Look through the entries below and show every line containing the word "label".

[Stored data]
== Segment start ==

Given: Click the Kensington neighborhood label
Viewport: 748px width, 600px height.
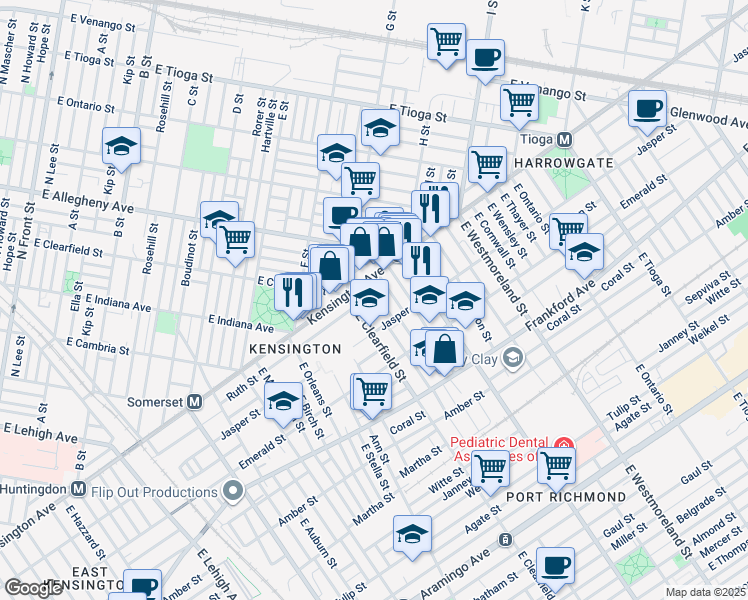Looking at the screenshot, I should [298, 348].
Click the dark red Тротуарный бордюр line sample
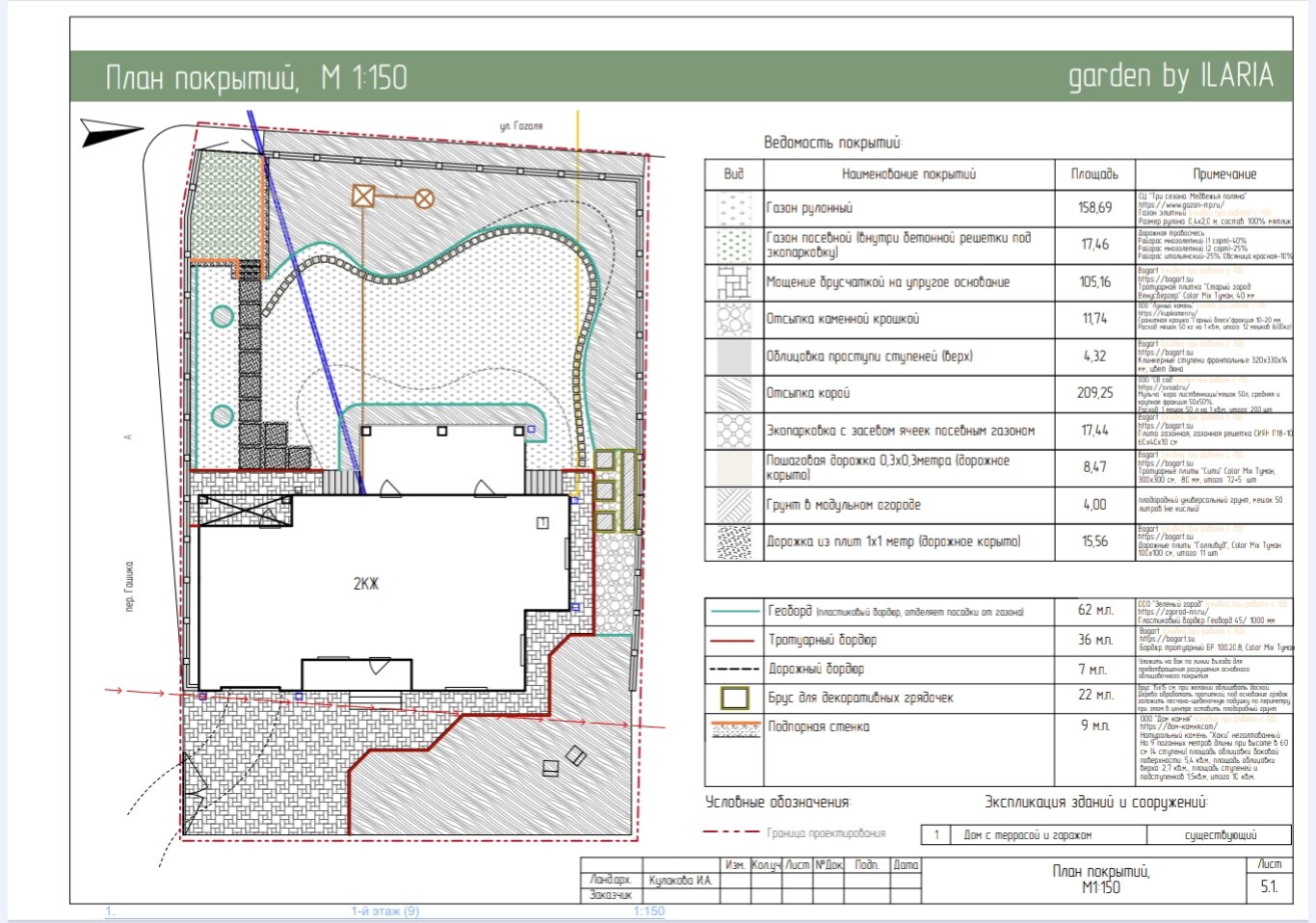 click(735, 640)
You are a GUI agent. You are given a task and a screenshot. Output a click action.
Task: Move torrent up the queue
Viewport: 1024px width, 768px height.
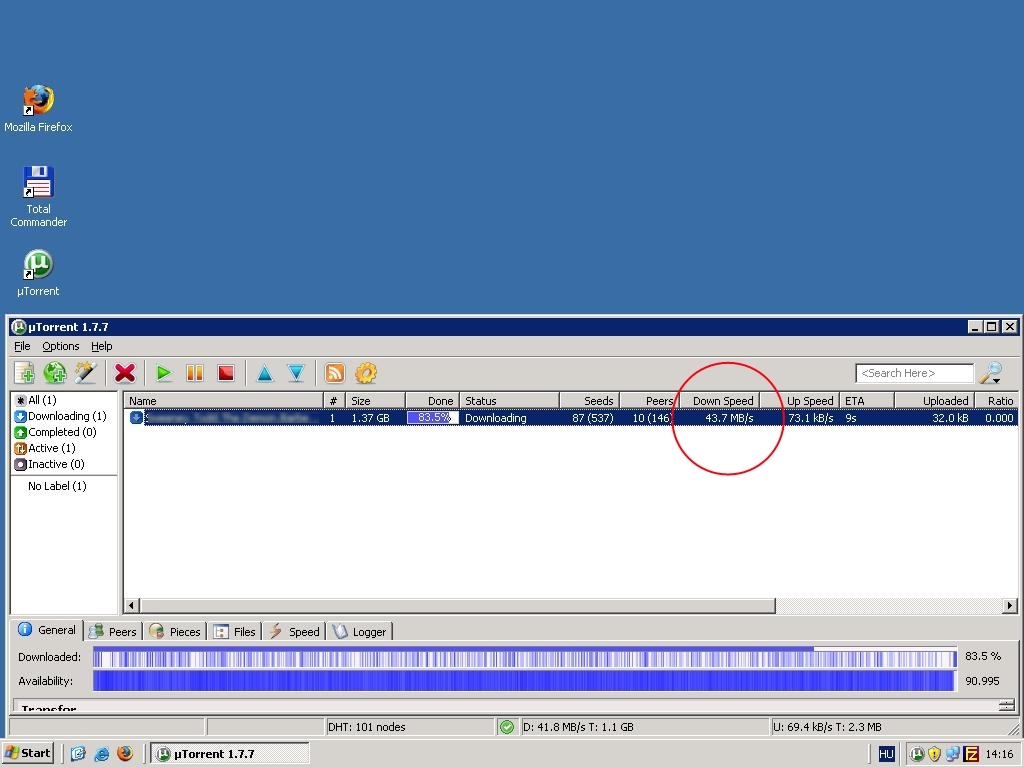coord(265,373)

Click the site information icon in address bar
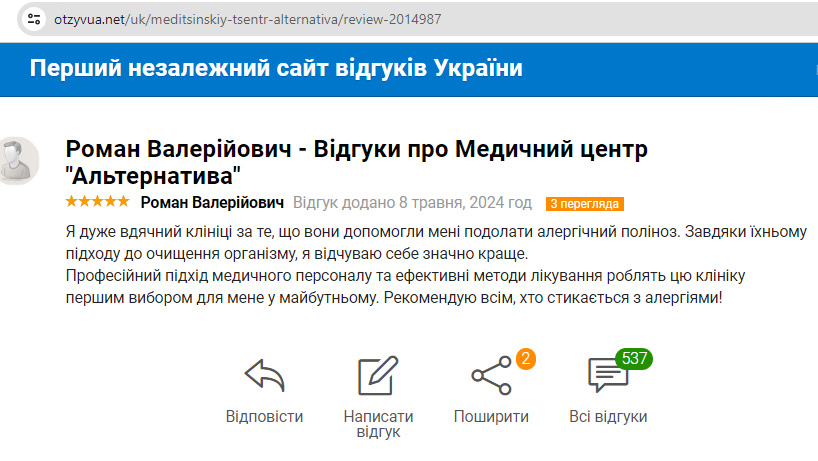point(34,19)
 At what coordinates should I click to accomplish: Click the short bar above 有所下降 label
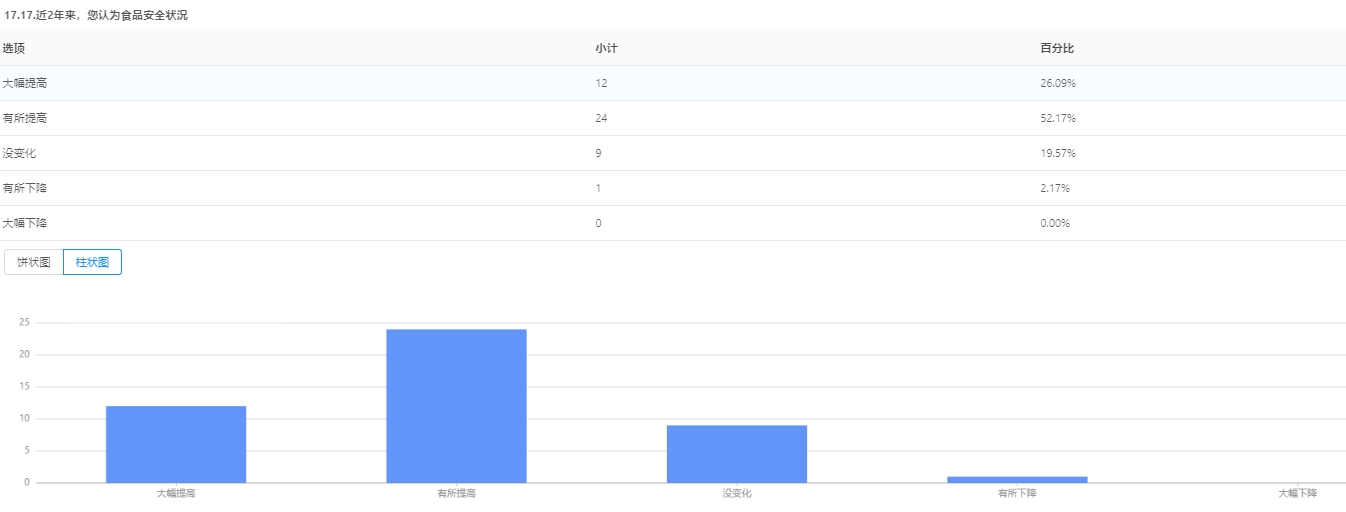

== Segment end ==

*RESULT*
Given: Click the Kensington neighborhood label
 At what coordinates should I click to accomplish: Click the short bar above 有所下降 label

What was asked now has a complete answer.